Stiell IG, Wells GA, Vandemheen K, Clement C, et al. The Canadian CT Head Rule for patients with minor head injury. Lancet. 2001 May 5;357(9266):1391-6. PMID: 11356436

 

What we already know: Prior to this study, there was disagreement and lack of standardization in the use of CT in patients with minor head trauma. Though a number of studies had already been done to identify high risk features, they were not robust enough to create clinical decision rules, and guidelines were sometimes contradictory.

Why is this study important: There are over a million cases of minor head trauma treated yearly in EDs. Use of CT in these cases carry a high cost but low yield. While most of these patients can be safely discharged, a small percentage decompensate and require intervention for intracranial hematoma. The researchers sought to establish sensitive, valid, and reliable guidelines for identifying high-risk minor head trauma patients who should undergo head CT.

Brief overview of the study:

  • Prospective cohort study in 10 Canadian EDs
  • Defined minor head injury as blunt trauma with LOC, amnesia, or disorientation and GCS 13-15
  • Primary outcome: need for neurologic intervention
  • Secondary outcome: clinically important brain injury on CT
  • Patients had CT based on physician discretion
    • Those who did not had a 14 day telephone proxy outcome measure; if they did not fulfill criteria, they were recalled for a reassessment and CT

The researchers found that high risk features associated with need for neurologic intervention were: GCS <15 at 2 hours after injury; open or depressed skull fracture; sign of basal skull fracture; vomiting 2 or more times; 65 years or older. Medium risk features associated with clinically important brain injury on CT were amnesia > 30 minutes before accident or dangerous mechanism.

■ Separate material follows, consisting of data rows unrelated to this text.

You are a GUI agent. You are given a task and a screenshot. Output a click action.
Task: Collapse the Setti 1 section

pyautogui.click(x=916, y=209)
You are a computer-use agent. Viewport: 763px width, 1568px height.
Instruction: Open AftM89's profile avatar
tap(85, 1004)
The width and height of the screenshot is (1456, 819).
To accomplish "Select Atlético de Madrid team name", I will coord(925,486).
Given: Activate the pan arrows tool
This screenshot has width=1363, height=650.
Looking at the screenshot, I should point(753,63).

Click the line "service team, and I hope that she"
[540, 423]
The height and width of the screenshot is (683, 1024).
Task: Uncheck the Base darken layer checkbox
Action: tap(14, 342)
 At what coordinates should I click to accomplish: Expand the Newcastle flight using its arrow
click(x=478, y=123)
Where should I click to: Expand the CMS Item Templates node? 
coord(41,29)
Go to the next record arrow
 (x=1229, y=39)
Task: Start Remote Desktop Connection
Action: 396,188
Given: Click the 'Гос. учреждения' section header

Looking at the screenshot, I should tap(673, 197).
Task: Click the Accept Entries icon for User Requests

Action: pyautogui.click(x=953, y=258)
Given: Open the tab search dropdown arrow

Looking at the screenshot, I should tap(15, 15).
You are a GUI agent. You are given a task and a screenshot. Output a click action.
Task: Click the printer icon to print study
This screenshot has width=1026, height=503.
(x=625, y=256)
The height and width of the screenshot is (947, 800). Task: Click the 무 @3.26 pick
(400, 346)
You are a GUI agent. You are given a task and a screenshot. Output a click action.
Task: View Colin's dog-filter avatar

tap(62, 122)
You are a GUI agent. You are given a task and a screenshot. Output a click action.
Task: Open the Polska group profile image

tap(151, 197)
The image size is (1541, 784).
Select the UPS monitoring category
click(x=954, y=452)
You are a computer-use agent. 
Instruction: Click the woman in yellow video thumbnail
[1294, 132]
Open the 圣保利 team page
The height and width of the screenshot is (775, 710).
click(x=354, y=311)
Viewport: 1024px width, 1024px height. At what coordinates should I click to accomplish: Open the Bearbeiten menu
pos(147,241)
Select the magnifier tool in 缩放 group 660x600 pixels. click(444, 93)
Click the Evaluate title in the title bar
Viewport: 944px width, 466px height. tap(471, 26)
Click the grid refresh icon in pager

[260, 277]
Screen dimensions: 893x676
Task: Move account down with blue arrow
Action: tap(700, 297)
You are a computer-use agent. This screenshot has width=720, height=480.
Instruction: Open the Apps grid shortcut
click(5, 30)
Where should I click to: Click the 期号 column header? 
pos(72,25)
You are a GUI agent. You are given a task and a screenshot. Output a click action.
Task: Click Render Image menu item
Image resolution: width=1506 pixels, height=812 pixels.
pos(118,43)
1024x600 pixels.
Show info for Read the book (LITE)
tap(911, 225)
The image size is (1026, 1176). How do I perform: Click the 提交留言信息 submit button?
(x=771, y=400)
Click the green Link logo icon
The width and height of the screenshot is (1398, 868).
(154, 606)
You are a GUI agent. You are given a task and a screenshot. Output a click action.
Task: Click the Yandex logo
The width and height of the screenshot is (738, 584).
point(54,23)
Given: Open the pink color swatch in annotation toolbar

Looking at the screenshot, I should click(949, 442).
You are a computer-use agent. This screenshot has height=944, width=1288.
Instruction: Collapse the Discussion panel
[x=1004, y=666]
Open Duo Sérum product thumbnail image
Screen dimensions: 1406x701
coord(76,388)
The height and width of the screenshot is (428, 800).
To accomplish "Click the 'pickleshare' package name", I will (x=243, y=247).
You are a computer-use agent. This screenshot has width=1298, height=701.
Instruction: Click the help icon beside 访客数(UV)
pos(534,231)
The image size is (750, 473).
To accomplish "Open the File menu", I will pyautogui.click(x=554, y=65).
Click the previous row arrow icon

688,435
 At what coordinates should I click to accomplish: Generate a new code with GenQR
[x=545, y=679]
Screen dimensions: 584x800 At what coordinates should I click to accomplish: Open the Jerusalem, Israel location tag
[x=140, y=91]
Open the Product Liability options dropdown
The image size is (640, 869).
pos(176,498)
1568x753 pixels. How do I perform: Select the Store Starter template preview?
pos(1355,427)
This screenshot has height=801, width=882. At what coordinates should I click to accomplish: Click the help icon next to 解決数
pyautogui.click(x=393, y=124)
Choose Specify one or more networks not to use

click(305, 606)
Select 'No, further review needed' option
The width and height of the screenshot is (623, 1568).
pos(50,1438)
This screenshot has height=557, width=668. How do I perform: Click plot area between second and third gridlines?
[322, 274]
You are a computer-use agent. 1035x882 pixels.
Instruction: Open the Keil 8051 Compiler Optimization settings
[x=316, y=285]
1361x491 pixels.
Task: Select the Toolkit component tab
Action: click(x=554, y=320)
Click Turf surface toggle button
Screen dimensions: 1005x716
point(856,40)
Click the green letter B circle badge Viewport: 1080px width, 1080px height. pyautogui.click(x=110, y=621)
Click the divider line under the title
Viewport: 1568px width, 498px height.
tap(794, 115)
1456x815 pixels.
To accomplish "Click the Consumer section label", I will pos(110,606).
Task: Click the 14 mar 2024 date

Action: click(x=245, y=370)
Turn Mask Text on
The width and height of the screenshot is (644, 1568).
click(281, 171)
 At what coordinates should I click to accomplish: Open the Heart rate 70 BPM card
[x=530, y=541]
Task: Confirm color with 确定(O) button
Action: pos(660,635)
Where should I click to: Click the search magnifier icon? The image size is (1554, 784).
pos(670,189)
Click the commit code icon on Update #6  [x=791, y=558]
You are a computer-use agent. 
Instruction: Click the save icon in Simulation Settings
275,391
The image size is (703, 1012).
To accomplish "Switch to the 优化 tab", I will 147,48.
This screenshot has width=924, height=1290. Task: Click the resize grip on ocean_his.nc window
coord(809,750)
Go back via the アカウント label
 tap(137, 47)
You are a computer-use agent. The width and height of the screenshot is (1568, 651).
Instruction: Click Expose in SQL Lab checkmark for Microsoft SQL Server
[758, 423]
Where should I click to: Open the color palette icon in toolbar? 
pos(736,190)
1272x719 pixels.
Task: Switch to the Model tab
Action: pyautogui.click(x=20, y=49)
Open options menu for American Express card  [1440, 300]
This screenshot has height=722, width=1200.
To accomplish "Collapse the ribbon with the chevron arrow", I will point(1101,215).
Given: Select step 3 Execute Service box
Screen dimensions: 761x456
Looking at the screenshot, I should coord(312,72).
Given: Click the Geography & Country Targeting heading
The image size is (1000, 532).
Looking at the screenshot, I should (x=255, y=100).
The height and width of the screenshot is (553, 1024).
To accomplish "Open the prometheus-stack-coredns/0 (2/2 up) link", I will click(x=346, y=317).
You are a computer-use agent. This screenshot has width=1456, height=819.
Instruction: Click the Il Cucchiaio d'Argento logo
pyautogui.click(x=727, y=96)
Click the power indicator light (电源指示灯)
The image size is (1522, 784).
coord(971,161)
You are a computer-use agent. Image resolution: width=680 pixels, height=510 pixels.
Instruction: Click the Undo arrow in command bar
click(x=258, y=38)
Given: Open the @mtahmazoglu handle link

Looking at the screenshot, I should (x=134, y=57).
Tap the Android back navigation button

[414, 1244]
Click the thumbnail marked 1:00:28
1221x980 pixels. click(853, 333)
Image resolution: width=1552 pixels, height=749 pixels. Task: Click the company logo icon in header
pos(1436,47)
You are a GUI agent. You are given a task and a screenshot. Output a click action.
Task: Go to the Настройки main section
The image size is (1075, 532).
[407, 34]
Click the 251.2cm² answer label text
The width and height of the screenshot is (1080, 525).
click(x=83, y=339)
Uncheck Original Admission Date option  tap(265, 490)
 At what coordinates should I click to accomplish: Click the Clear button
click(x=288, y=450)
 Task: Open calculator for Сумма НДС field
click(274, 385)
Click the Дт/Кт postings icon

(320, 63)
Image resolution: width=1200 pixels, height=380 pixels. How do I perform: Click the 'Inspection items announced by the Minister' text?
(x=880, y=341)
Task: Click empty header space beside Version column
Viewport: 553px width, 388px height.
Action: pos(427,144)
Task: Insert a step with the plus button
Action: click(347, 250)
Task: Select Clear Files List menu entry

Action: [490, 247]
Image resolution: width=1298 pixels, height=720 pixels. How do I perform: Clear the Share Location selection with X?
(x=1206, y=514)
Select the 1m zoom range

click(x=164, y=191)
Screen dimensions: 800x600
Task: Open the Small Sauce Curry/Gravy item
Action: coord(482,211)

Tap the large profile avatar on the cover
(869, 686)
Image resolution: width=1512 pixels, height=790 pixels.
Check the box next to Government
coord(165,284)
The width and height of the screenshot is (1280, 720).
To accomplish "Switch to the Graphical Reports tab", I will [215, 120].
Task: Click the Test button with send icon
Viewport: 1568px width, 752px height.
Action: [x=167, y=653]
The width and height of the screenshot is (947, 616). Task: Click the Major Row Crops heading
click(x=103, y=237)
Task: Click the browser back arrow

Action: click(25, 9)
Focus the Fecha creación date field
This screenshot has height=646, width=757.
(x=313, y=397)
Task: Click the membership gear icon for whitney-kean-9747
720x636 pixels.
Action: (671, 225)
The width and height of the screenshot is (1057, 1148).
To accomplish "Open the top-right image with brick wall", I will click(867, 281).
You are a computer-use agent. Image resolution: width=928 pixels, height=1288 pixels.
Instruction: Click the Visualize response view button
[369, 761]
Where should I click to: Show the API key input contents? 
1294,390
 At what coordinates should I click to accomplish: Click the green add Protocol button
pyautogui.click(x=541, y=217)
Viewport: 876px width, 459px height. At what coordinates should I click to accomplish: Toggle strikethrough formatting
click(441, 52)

Limitations: There may be disagreement on the authors’ definition of clinically important brain injury, which was any acute brain finding revealed on CT that would require hospital admission and neuro follow up. They also deemed clinically unimportant lesions to include localized SAHs or isolated contusions < 5 mm diameter. Another limitation is that not all of the patients underwent CT; those that did not had follow-up 2 weeks later via a phone call, which relies on self reported data.

Take home message: The Canadian Head CT Rule is a useful clinical aid for identifying which patients with minor head trauma should undergo head CT. In subsequent studies, it was found to be 100% sensitive in identifying patients requiring neurosurgical intervention.